I've said it before, and I'll say it again: Carnitas are the undisputed king of the taco cart. The Mexican answer to American pulled pork, at their best they're moist, juicy, and ultra porky, with the rich, tender texture of a French confit, and riddled with plenty of well-browned, crisp edges. At home, I've been making them for years using my oven-based recipe, and, while it's a fantastic and easy method, I'd venture to say it's even easier using a sous vide cooker. Here's how to do it.
Cooking Temperatures for Sous Vide Carnitas
|145°F (63°C) for 24 to 36 hours||Very tender and moist; not very shreddable. Better for cubing or searing as slabs.|
|165°F (74°C) for 12 to 24 hours||Moist and easy to shred with your hands or forks|
|185°F (85°C) for 8 to 16 hours||Traditional texture that shreds naturally|
Why It WorksUse your sous vide cooker for extra-juicy, crispy, and foolproof carnitas. Read the Whole Story
- Using the sous vide cooker keeps the pork extra moist and offers complete control over its final texture.
- Crisping the pork under the broiler or in a skillet is easier than deep-frying, and produces excellent results.

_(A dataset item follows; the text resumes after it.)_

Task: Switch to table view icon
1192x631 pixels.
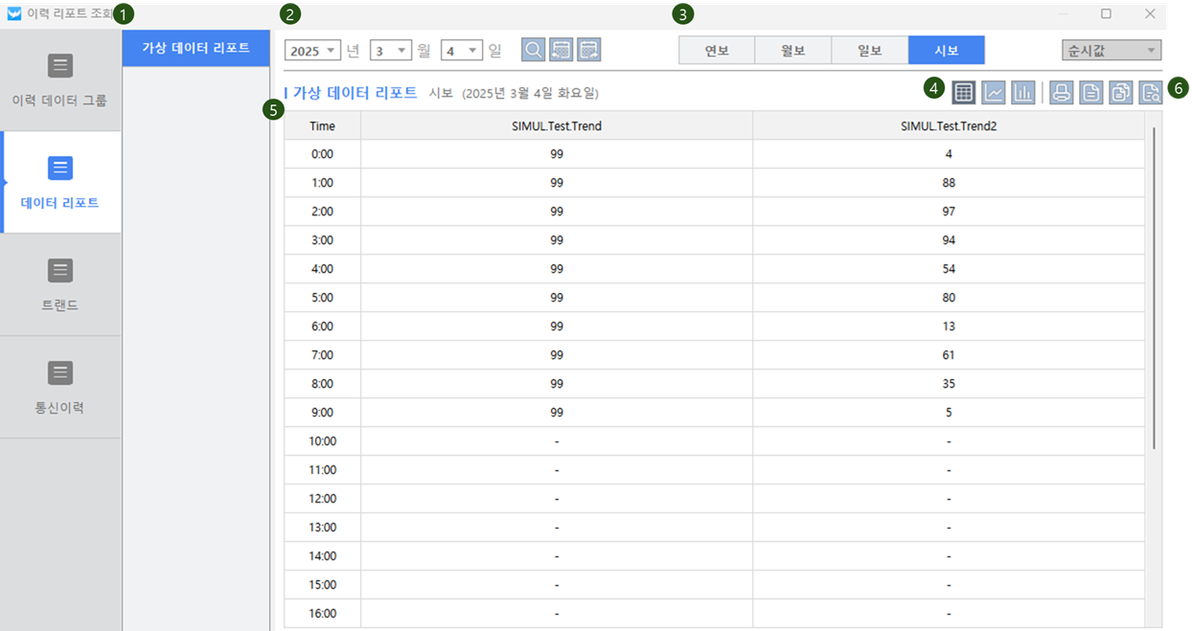Action: 964,92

- 4 pounds (1.8kg) boneless pork shoulder, cut into 2-inch-thick slabs
- 1 medium onion, roughly chopped
- 6 medium cloves garlic
- 1 stick cinnamon, broken into 3 to 4 pieces
- 2 bay leaves
- 1 medium orange, peel intact
- Kosher salt
- To Serve:
- Warm corn tortillas
- Lime wedges
- Chopped white onion and fresh cilantro leaves
- Charred Salsa Verde or other salsa
Combine pork, onion, garlic, cinnamon stick, and bay leaves in a large bowl. Split orange into quarters and squeeze juice into bowl before adding rest of orange. Season generously with kosher salt and toss to combine.
Transfer contents to a vacuum bag and seal.

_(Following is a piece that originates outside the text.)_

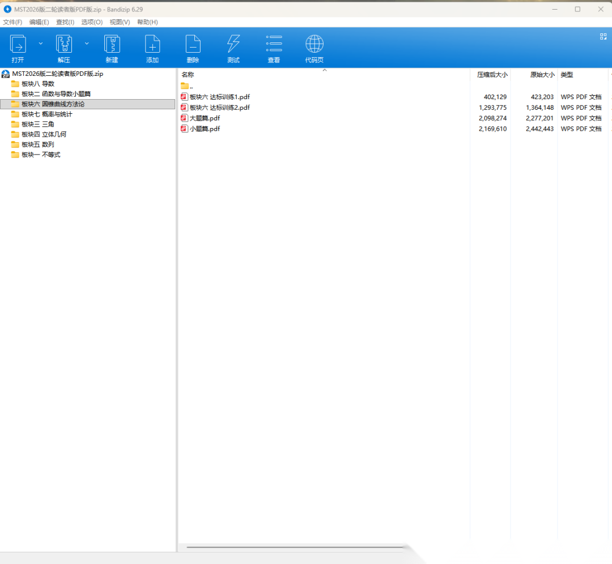Click the Extract (解压) toolbar icon
The image size is (612, 564).
pyautogui.click(x=64, y=44)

When ready to cook, set sous vide cooker to desired temperature according to chart above.
Add bag to sous vide bath and cook for recommended time according to chart above. Make sure to top water up occasionally as it evaporates, and keep bag completely submerged. If bag floats, weigh it down by placing a wet kitchen towel on top of it. Alternatively, use a heavy-duty binder clip to attach a metal spoon or knife to bottom of bag as a weight.

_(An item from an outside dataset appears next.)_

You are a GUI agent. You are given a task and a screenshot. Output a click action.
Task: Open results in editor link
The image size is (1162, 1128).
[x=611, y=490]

When meat is cooked, remove from water bath and transfer contents of bag to a large bowl. Pick out chunks of meat with a set of tongs and transfer them to a rimmed baking sheet. (Discard aromatics and excess liquid, or reserve liquid and blend it in with your salsa.) When it is cool enough to handle, shred meat roughly using 2 forks or your fingers. Spread evenly over baking sheet. Pork can be prepared up to this point and refrigerated in a sealed container for up to 5 days before serving.
When ready to serve, adjust an oven rack to 3 inches below the broiler element and preheat broiler to high. Place pork under broiler and cook, using a spoon to flip pieces occasionally, until meat is browned and crisp on most sides, about 10 minutes total. Alternatively, working in batches, heat carnitas in a cast iron or nonstick skillet over medium heat, turning occasionally, until crisp, about 10 minutes.
Serve carnitas with warm tortillas, lime wedges, chopped onion and cilantro, and salsa.